Accountability, Responsibility and Virtue: Young People Encountering Transphobia in Australia and Aotearoa/New Zealand High Schools

Year: 2013

Author: Rasmussen, Mary Lou

Type of paper: Abstract refereed

Abstract:
This paper will make an original contribution to current understandings of incidents of transphobia in secondary school settings through its Butlerian inspired analysis of accountability, responsibility and virtue. Annika Thiem (2008), in Unbecoming Subjects, draws on the work of Judith Butler and Jean Laplanche (1999) to rethink the relationship between responsibility and accountability, in a context where the subject is not a self-conscious and self-knowing agent. Such an approach is taken by Thiem (2008: 145) as a means to ‘disarticulate accountability as the basis for responsibility'. Butler (2012) also seeks to disarticulate virtue, ethics and responsibility, with a view to arguing against the idea of responsibility as a moral duty [or virtue], rather conceptualising responsibility as always conditioned by pre-existing corporeal and linguistic resources. This reading of responsibility helps us better apprehend gender based teasing of peers at a time when increasing numbers of young people are presenting at high school with non-normative gender identities. It thus makes a significant contribution to understanding how young people conceive of and imagine themselves responding to incidences of gender based teasing at school.
The paper draws on research conducted as part of an ARC Discovery grant investigating cultural and religious difference in sexuality education in Australian and New Zealand public high schools (2011-2012). Part of the study involved interviews (with students in years 8 and 9) where a range of scenarios were read out. In this paper we analyse one of the scenarios that revolved around a new boy, Jo, who presents as a "sissy" at school and is experiencing teasing related to his gender identity; his family environment is supportive. The last line of the scenario reads "What advice would you give to Jo about being teased at school?". The scenario could be [and was] read by participants as situating them as somehow accountable for Jo; they felt it called upon them to advise him on how to deal with the teasing of his peers. This paper critically interrogates the structure of the scenario posed to students in relation to a Butlerian reading of accountability.
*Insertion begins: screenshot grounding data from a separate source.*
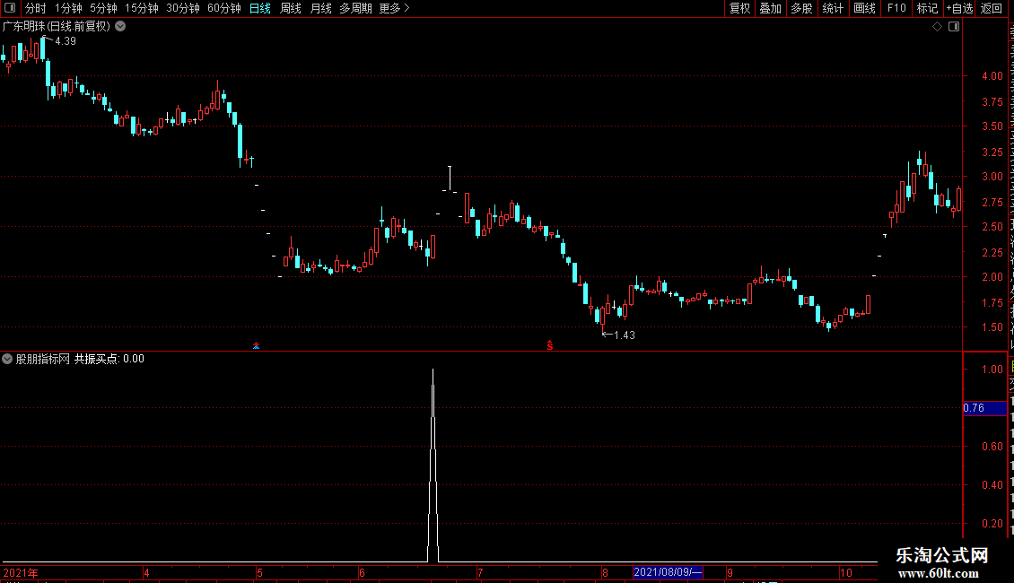Image resolution: width=1014 pixels, height=583 pixels.
Task: Open the dropdown beside 广东明珠 title
Action: (x=120, y=27)
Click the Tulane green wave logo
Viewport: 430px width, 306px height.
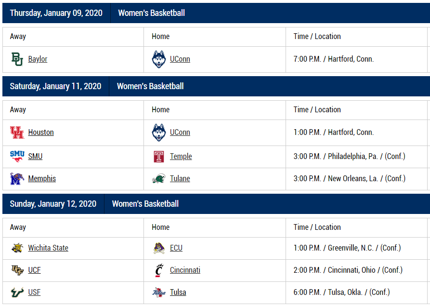pos(159,179)
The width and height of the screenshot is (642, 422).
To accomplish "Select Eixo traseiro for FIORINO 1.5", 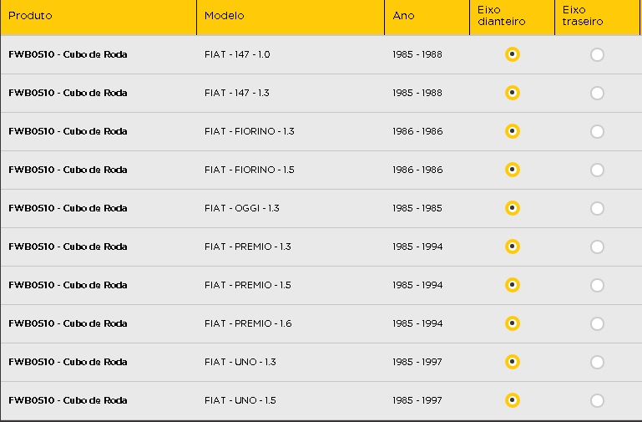I will [x=597, y=170].
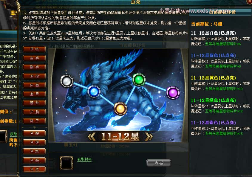252x177 pixels.
Task: Choose the 马鞍 mount slot button
Action: click(34, 133)
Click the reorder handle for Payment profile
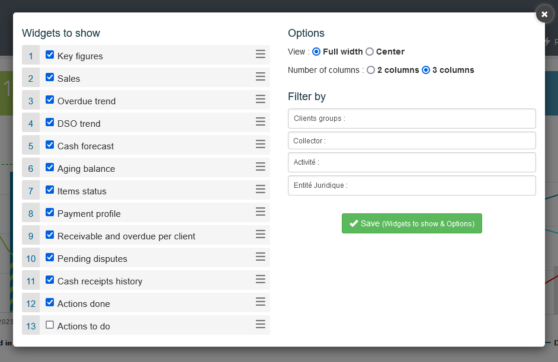 coord(260,212)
Student responses are interrogated through a frame which endeavours to disarticulate responsibility and accountability; rather attention is given to how corporeal and linguistic resources condition how it may be possible to respond when young people witness gender based teasing at school.
References:
Butler, J. (2012) Parting Ways: Jewishness and the Critique of Zionism. Columbia University Press.Theim, A. (2008) Unbecoming Subjects: Judith Butler, Moral Philosophy, and Critical Responsibility. Fordham University Press.Laplanche, J. (1999) Essays on Otherness. Trans. Luke Thorston, Leslie Hull, Philip Slotkin. London: Routledge.